Greater US interests are at stake here. The US seeks to counteract its long-term economic decline by resorting to militarism and conflict. The bases of US global dominance have significantly weakened. Gold prices have exceeded $4300 per ounce, indicating a decline in confidence in the dollar as the world’s reserve currency. With the national debt above $38 trillion, US fiscal liabilities are at record highs. This total reflects years of fiscal pressure and includes funds borrowed by the federal government, mainly through Treasury securities.
Those attempts to seize Venezuela’s oil and the renewed US influence over the Western Hemisphere are viewed by the ruling elite as crucial to maintaining its long-term economic and geopolitical power. The Trump administration appears serious about the Monroe Doctrine in the Western Hemisphere, as clearly emphasised in the latest National Security Strategy document. We may be entering into a new era of rogue superpowers, ushered by Trump. All of this could be a prelude to a clear sphere of influence agreement with the powers in the Eastern Hemisphere: China, Russia, and possibly Middle Eastern oil powers.
Before Trump’s assertive campaign against Venezuela and his threats to other nations, this century had already seen tragic wars in the Middle East, North Africa and Ukraine. These conflicts are a direct result of what Giovanni Arrighi described as a Hegemonic Transition during a time of systemic chaos, where “the incumbent hegemonic state lacks the means or the will to continue leading the system of states.”
This long and protracted period of hegemonic transition from the Euro-Atlantic core to Asian economies, especially China and India, like every other period of hegemonic transition and instability in which “the old is dying, and the new cannot be born”, creates morbid symptoms. In many parts of the world, including the US and Europe, new forms of authoritarianism have emerged within the context of global crisis, severe austerity measures, economic nationalism, racism and xenophobia.

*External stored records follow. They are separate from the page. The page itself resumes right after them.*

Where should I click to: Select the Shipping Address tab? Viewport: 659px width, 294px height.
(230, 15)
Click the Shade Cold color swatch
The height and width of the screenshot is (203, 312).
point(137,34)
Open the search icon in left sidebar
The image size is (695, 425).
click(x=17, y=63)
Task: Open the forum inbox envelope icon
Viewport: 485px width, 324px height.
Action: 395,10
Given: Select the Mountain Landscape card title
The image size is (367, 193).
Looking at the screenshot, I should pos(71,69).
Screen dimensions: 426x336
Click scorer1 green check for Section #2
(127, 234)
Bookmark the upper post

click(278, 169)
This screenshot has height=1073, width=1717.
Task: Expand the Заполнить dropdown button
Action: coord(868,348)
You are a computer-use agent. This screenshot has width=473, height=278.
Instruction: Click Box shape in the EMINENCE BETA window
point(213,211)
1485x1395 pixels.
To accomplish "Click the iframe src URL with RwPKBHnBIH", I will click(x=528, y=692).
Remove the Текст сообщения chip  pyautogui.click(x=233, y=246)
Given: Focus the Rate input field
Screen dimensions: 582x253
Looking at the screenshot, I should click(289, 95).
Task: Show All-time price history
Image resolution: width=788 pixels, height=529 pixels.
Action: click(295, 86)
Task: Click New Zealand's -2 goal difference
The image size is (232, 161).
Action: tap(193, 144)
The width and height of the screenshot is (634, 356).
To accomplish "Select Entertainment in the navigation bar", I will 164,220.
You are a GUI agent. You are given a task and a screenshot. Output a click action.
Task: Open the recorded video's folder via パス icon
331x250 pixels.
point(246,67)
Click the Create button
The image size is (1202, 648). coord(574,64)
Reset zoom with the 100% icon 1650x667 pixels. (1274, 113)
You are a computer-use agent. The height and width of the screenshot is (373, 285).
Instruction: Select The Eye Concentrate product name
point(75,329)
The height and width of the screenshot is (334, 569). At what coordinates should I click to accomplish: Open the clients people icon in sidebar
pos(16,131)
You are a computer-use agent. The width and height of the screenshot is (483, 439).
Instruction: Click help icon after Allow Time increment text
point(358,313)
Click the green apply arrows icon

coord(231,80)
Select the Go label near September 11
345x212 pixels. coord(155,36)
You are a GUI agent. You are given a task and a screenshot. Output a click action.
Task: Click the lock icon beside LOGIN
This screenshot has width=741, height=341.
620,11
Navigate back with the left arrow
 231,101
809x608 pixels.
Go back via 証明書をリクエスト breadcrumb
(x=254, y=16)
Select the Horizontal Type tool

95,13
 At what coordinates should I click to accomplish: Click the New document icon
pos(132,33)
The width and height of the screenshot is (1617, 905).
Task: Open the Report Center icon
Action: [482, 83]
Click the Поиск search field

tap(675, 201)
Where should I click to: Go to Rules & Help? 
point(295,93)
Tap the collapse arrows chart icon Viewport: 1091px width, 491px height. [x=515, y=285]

When a major power or superpower’s influence diminishes, it impacts the global order and creates instability. The US has been in decline for the past forty years, a trend that became more evident after the Cold War. Despite remaining the world’s leading economic and military power, it faces significant challenges such as sluggish economic growth and a long-term decline in its industrial sector. This decline in productive capacity, coupled with the growing disparity between productive and financial wealth, results in repeated financial and economic crises worldwide.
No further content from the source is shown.